Yesterday, January 25, was the birthday of Charles Curtis, first Native American congressional representative, senator, and the first and only Native American Vice President. Born in 1860 in Kansas to a Kanza mother and a European American father, he was a registered member of the Kaw Nation and was also part Osage and Potawatomi. He spent part of his childhood in the Kaw Nation, raised by his maternal Kanza grandmother, before he returned to Topeka in his teens. He worked at as many odd jobs as he could find to fund his way through high school, including working as a hack driver and a jockey, and was frequently called “Indian Charley” (Seitz, 144, and Unrau, 97).

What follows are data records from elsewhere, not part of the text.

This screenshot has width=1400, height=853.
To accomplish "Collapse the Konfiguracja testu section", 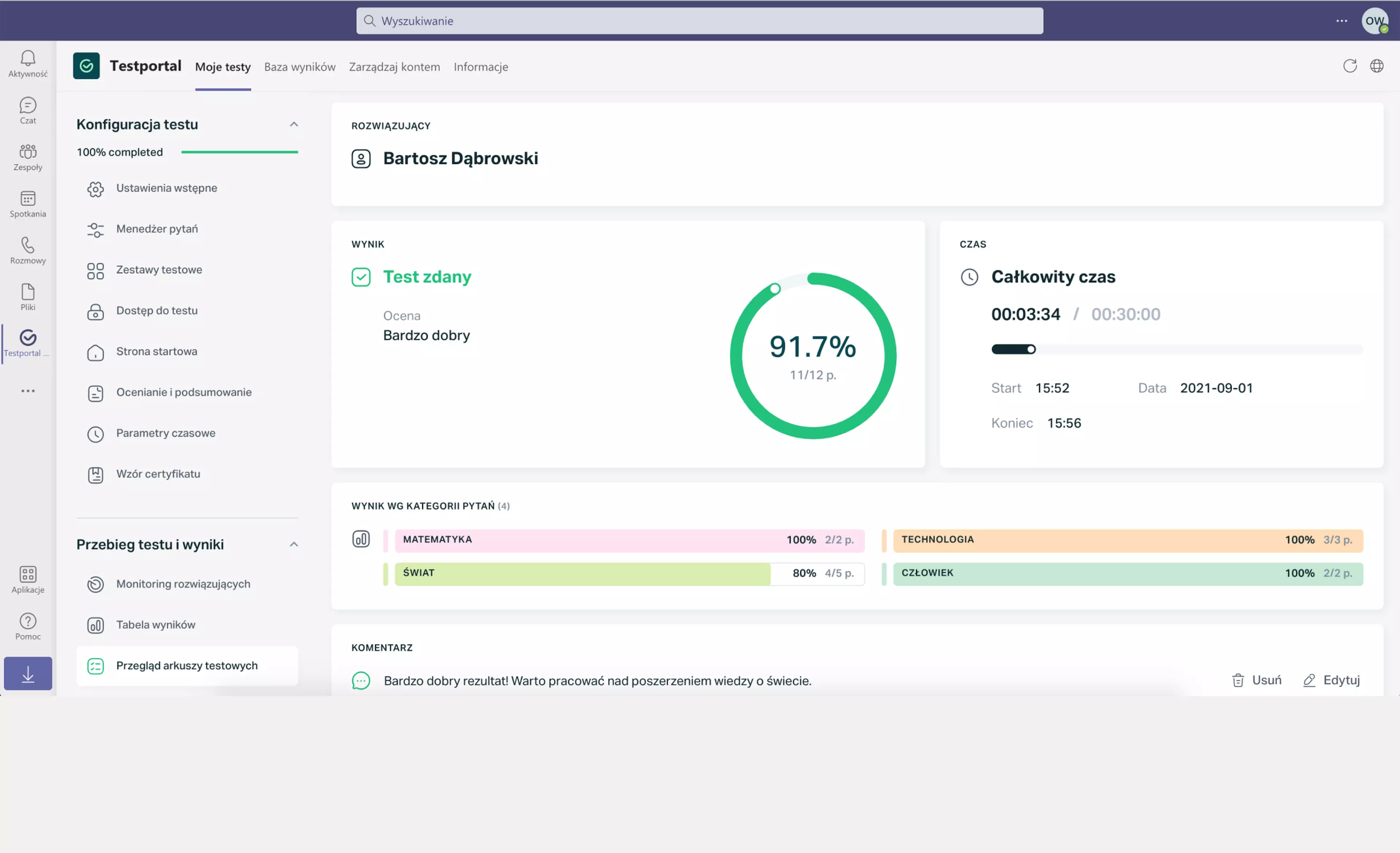I will pyautogui.click(x=294, y=124).
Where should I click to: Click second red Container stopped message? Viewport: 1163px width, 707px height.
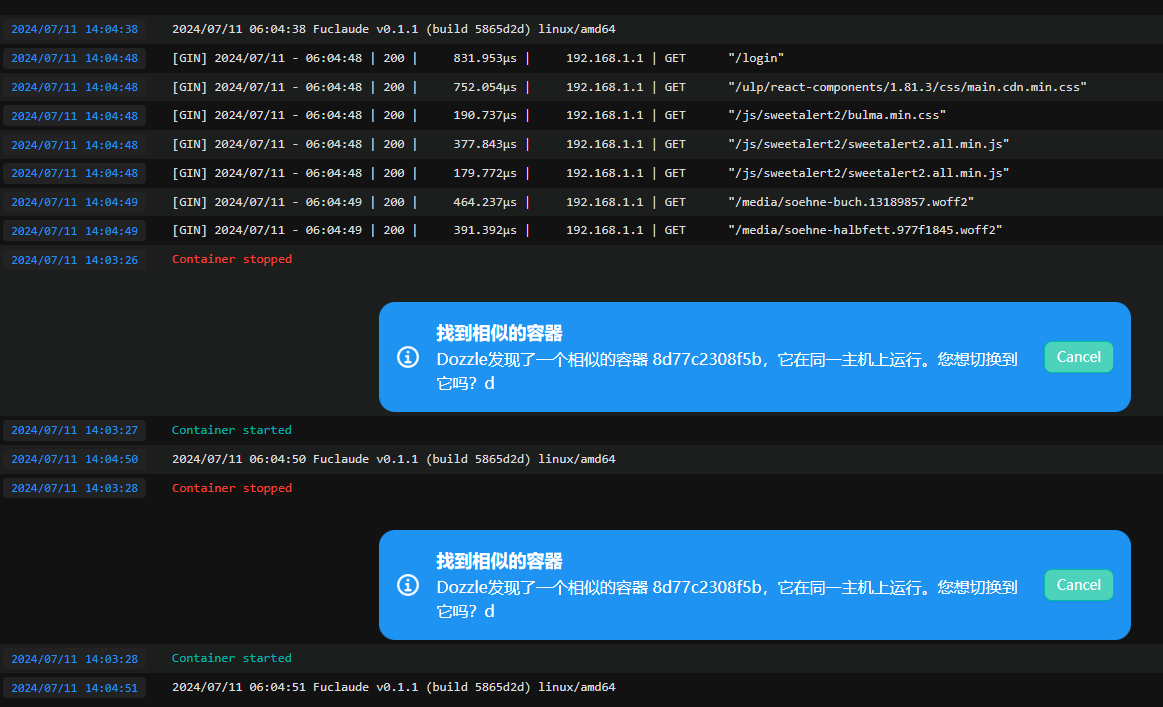231,487
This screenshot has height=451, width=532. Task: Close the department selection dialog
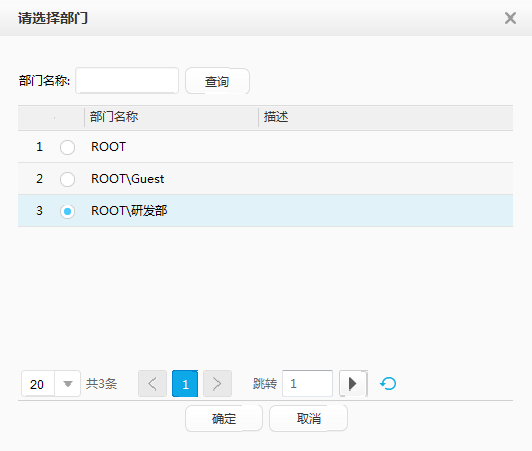tap(510, 18)
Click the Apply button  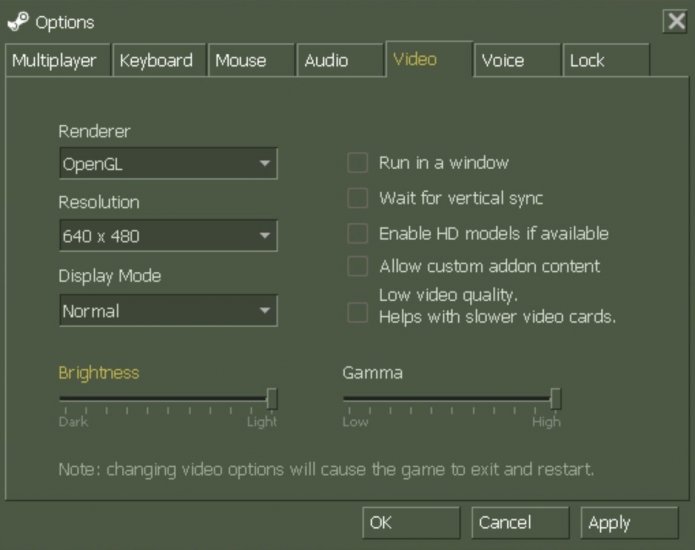click(x=628, y=523)
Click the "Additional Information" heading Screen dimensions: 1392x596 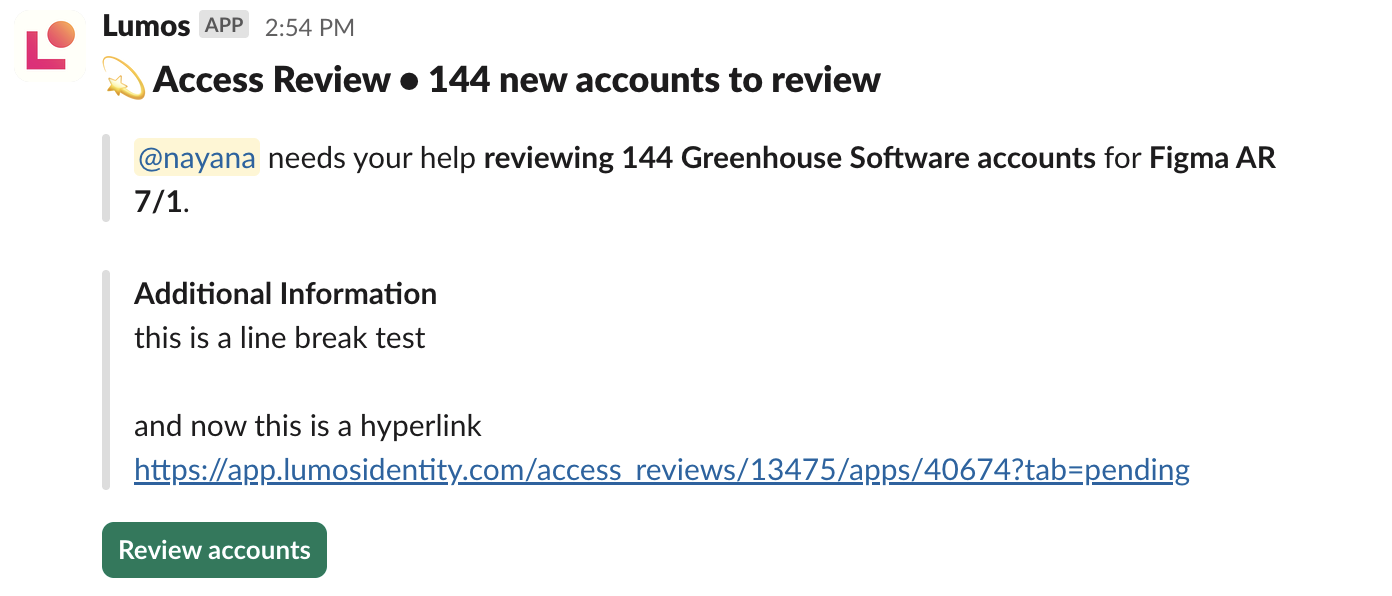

When he was nineteen, Curtis made an agreement with a Topeka lawyer A.H. Case to work as the custodian for Case’s law firm offices. Curtis read the firm’s law books—Blackstone and Kent’s Commentaries on American Law — in his off time (Unrau, 96). With no formal legal schooling, he sat for the bar exam and was admitted to the Kansas Bar in June 1881. He joined Case’s firm and made criminal law his specialty (Unrau, 98). After three years of practice, he was encouraged to run for and won the position of Shawnee County’s District attorney, the start of his political career. He made a point of enforcing state prohibition law, and developed a reputation as a tough stickler, closing 88 saloons during his first year in office.
Curtis’ career took off from there—he was immensely popular, good at making speeches, shaking hands, and remembering constituents. Publications of the day extolled Curtis’ rise to prominence as a story of a man pulling himself up by his bootstraps. Indian Commissioner Charles H. Burke published a pamphlet about Curtis directed to Indian youth, holding up Curtis as an example of what goals Indians could accomplish with hard work (Unrau, 22). When the General Allotment Act on the allotment of Indian lands—also known as the Dawes Act— passed in February 1887, Curtis was already working ambitiously, “…determined to prove the truth of the assimilationists’ dream” (Unrau, 114). He was elected as a Republican representative to the 53rd Congress and served from March 4, 1893, until January 28, 1907, when he resigned to serve as a Senator for Kansas, having been designated to fill the seat after Joseph Burton’s resignation. He was famous for answering all letters from his constituents within a 24-hour period (Unrau, 109).
Curtis supported veterans’ benefits, high tariffs, women’s suffrage, and assimilation among other issues during his career. He did lose his Senate seat in 1912, but was reelected in 1914, and continued to serve until 1926. One of his positions was chair of the Senate Indian Affairs Committee, where he authored the bill that he considered his greatest legislative achievement: the Curtis Act of 1898 (Unrau, 122). It was a modification of the Dawes Act that advanced Oklahoma’s push for statehood and further limited the sovereignty of the five largest Oklahoma nations (Cherokee, Choctaw, Muscogee, Chickasaw, Seminole).
Curtis was elected the majority leader of his party in 1924 and was Herbert Hoover’s running mate in the 1928 election. During the election, his Kaw ancestry wasn’t often mentioned. Hoover and Curtis were inaugurated on March 4, 1929, and they served until their term ended on March 3, 1933. He ran for re-election with Hoover, but Franklin D. Roosevelt won the election, and Curtis retired to his private law practice in D.C. He died of a heart attack at his sister’s home in D.C. on February 8, 1936, and was buried in Topeka.